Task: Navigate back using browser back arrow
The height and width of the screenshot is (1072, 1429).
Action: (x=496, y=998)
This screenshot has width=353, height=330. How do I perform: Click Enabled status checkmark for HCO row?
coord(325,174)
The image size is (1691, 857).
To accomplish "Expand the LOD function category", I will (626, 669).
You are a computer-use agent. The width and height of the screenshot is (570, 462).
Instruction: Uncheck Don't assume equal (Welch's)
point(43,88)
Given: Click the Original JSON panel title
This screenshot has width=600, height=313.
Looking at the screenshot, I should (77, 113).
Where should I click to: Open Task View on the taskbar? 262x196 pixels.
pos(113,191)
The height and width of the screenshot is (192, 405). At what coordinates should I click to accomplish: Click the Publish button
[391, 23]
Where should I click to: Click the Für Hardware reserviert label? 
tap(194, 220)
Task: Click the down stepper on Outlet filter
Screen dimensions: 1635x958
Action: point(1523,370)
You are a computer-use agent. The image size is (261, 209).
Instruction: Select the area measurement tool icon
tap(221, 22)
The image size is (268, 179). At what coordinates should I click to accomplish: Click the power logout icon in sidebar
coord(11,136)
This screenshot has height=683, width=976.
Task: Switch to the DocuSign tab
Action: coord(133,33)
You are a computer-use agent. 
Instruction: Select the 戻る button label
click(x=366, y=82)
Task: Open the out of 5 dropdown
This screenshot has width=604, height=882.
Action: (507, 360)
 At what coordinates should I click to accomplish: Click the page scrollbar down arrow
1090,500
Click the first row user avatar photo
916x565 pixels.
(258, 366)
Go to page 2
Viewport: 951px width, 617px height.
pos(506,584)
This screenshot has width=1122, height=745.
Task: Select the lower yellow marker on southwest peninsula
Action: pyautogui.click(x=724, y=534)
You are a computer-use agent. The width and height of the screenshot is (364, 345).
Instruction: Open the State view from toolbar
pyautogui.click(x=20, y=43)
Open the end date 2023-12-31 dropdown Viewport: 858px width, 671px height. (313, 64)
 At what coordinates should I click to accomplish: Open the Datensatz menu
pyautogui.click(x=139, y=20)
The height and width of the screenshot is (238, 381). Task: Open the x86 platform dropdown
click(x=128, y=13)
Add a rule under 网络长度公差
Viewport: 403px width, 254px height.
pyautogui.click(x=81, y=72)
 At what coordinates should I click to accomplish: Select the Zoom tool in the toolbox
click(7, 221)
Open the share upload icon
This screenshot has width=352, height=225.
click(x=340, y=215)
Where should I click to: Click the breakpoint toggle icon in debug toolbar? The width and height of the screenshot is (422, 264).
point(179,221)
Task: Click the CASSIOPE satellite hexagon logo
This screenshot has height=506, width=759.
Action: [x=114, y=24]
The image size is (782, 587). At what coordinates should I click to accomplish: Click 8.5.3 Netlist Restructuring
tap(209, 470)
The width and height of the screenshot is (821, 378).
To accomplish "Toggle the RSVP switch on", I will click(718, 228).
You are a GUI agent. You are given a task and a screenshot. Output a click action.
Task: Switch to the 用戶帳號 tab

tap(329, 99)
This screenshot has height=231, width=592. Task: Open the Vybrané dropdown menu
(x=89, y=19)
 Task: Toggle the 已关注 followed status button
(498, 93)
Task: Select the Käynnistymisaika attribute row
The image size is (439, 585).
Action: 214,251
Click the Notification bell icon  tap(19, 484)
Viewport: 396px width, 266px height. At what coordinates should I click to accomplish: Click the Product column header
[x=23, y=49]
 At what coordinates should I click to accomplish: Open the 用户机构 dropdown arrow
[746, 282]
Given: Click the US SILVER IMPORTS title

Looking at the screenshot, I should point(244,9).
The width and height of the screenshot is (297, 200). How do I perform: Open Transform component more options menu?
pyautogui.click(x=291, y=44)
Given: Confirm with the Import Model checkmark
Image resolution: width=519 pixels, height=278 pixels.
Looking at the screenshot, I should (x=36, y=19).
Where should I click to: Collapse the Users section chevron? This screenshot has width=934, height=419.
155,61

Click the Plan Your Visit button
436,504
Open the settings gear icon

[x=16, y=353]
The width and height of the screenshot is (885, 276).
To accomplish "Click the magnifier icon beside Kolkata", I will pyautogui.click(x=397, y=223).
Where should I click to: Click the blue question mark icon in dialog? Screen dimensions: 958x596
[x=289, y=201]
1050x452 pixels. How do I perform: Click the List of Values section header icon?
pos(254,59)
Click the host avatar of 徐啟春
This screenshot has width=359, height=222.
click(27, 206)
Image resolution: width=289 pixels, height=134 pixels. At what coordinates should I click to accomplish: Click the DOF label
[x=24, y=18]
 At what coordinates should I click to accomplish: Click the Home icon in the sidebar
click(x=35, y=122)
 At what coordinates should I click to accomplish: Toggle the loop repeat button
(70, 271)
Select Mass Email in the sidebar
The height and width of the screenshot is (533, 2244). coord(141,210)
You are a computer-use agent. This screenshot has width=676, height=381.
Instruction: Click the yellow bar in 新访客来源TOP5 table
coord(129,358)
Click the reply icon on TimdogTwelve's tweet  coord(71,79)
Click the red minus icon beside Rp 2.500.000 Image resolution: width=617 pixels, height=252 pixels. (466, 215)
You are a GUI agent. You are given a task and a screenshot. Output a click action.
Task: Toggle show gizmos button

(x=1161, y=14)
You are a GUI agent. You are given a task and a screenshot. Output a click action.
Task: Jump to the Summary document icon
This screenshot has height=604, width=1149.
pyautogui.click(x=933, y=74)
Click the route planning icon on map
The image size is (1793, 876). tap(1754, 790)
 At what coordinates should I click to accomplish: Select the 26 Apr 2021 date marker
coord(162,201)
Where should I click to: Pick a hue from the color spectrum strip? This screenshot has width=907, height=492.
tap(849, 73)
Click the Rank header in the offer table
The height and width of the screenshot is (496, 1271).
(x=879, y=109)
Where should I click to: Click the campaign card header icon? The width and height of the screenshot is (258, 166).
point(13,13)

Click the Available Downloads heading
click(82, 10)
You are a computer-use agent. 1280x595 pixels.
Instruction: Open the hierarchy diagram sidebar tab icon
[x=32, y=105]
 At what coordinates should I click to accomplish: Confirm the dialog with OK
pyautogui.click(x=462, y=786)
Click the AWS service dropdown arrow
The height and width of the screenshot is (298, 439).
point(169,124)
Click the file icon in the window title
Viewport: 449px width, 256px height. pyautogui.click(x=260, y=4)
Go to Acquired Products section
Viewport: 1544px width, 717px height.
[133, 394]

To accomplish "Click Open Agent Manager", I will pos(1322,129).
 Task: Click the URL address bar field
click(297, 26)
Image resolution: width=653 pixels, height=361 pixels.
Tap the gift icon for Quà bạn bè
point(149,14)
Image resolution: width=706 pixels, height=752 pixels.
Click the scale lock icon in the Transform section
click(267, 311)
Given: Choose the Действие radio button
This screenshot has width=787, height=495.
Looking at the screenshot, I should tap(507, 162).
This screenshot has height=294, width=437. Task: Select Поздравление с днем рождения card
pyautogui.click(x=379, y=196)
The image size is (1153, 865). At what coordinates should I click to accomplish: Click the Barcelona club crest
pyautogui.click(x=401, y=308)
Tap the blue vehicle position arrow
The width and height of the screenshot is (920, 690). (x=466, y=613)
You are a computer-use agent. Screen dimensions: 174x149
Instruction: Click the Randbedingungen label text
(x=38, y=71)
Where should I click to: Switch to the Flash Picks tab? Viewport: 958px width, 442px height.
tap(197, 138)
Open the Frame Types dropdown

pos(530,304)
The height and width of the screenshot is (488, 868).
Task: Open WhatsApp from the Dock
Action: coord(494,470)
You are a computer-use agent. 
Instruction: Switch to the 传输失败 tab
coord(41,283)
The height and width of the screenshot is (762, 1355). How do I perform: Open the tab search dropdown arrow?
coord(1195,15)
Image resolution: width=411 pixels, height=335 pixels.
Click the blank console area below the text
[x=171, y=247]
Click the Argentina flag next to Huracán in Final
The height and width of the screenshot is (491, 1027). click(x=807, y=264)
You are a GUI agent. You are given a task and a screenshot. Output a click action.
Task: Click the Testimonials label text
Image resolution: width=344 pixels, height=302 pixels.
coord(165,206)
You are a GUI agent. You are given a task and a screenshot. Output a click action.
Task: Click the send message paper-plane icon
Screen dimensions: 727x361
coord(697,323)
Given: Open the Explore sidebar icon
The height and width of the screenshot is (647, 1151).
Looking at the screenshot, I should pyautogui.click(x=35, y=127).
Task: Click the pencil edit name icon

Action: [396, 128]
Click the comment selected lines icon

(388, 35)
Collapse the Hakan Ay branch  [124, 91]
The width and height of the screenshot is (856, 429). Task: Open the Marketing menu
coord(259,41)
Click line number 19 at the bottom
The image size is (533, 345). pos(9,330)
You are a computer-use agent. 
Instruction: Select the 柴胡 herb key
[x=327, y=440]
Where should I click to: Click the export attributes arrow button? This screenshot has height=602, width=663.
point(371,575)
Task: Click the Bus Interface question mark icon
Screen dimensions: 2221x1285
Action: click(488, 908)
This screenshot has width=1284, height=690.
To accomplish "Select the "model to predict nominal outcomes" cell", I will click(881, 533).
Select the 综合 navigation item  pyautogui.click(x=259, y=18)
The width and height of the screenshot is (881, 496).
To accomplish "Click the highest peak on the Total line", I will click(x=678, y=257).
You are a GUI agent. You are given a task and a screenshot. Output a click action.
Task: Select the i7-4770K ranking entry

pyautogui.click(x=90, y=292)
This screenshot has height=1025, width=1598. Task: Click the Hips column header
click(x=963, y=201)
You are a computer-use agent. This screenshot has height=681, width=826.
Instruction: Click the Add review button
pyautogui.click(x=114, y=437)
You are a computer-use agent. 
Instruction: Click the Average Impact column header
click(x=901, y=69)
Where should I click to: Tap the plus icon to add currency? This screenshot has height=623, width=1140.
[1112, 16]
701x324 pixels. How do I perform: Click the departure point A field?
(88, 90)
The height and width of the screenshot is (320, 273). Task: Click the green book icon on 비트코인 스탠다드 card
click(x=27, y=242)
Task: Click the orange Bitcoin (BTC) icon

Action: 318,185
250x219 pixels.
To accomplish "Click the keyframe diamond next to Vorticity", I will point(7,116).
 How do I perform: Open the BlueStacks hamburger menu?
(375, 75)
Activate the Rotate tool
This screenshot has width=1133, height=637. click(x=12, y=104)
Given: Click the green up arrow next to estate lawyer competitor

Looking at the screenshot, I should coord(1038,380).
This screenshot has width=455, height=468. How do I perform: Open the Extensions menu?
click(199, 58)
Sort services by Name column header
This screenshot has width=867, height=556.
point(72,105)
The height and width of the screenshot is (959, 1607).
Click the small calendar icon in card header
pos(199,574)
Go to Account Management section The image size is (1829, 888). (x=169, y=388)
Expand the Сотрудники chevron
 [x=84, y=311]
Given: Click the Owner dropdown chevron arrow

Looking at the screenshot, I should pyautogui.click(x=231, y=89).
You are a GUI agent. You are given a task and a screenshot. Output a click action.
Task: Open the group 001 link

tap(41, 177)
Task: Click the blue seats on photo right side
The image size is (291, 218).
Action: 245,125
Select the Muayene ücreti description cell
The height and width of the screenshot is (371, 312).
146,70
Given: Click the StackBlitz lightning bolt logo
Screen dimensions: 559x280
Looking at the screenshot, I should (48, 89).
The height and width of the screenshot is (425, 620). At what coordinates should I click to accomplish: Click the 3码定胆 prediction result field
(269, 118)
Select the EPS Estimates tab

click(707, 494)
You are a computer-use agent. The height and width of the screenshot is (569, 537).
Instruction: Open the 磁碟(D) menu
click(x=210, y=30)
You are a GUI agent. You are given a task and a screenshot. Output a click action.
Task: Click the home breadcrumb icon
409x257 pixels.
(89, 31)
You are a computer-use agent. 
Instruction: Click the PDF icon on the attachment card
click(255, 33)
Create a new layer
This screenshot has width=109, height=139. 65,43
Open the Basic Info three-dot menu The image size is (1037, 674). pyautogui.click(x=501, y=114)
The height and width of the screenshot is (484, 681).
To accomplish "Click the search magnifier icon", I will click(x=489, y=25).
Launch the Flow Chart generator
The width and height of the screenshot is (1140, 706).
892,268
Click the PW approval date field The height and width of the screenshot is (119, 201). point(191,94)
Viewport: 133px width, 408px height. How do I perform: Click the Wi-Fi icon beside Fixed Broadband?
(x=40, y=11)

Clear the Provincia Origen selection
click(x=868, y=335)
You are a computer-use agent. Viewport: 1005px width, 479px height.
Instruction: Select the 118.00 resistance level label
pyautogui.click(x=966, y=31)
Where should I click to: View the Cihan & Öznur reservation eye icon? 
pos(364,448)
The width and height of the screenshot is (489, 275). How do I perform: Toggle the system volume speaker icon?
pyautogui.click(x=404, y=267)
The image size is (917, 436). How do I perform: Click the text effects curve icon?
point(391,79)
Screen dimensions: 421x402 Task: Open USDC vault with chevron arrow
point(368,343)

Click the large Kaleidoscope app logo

===

*给定任务*. 把上方记录从开头到含有“pyautogui.click(x=139, y=20)”的那一行逐字照抄一遍，首尾两行都包括在内。

*练习结果*.
Task: Navigate back using browser back arrow
The height and width of the screenshot is (1072, 1429).
Action: (x=496, y=998)
This screenshot has width=353, height=330. How do I perform: Click Enabled status checkmark for HCO row?
coord(325,174)
The image size is (1691, 857).
To accomplish "Expand the LOD function category", I will (626, 669).
You are a computer-use agent. The width and height of the screenshot is (570, 462).
Instruction: Uncheck Don't assume equal (Welch's)
point(43,88)
Given: Click the Original JSON panel title
This screenshot has width=600, height=313.
Looking at the screenshot, I should (77, 113).
Where should I click to: Open Task View on the taskbar? 262x196 pixels.
pos(113,191)
The height and width of the screenshot is (192, 405). At what coordinates should I click to accomplish: Click the Publish button
[391, 23]
Where should I click to: Click the Für Hardware reserviert label? 
tap(194, 220)
Task: Click the down stepper on Outlet filter
Screen dimensions: 1635x958
Action: point(1523,370)
You are a computer-use agent. The image size is (261, 209).
Instruction: Select the area measurement tool icon
tap(221, 22)
The image size is (268, 179). At what coordinates should I click to accomplish: Click the power logout icon in sidebar
coord(11,136)
This screenshot has height=683, width=976.
Task: Switch to the DocuSign tab
Action: coord(133,33)
You are a computer-use agent. 
Instruction: Select the 戻る button label
click(x=366, y=82)
Task: Open the out of 5 dropdown
This screenshot has width=604, height=882.
Action: (507, 360)
 At what coordinates should I click to accomplish: Click the page scrollbar down arrow
1090,500
Click the first row user avatar photo
916x565 pixels.
(258, 366)
Go to page 2
Viewport: 951px width, 617px height.
pos(506,584)
This screenshot has width=1122, height=745.
Task: Select the lower yellow marker on southwest peninsula
Action: pyautogui.click(x=724, y=534)
You are a computer-use agent. The width and height of the screenshot is (364, 345).
Instruction: Open the State view from toolbar
pyautogui.click(x=20, y=43)
Open the end date 2023-12-31 dropdown Viewport: 858px width, 671px height. (313, 64)
 At what coordinates should I click to accomplish: Open the Datensatz menu
pyautogui.click(x=139, y=20)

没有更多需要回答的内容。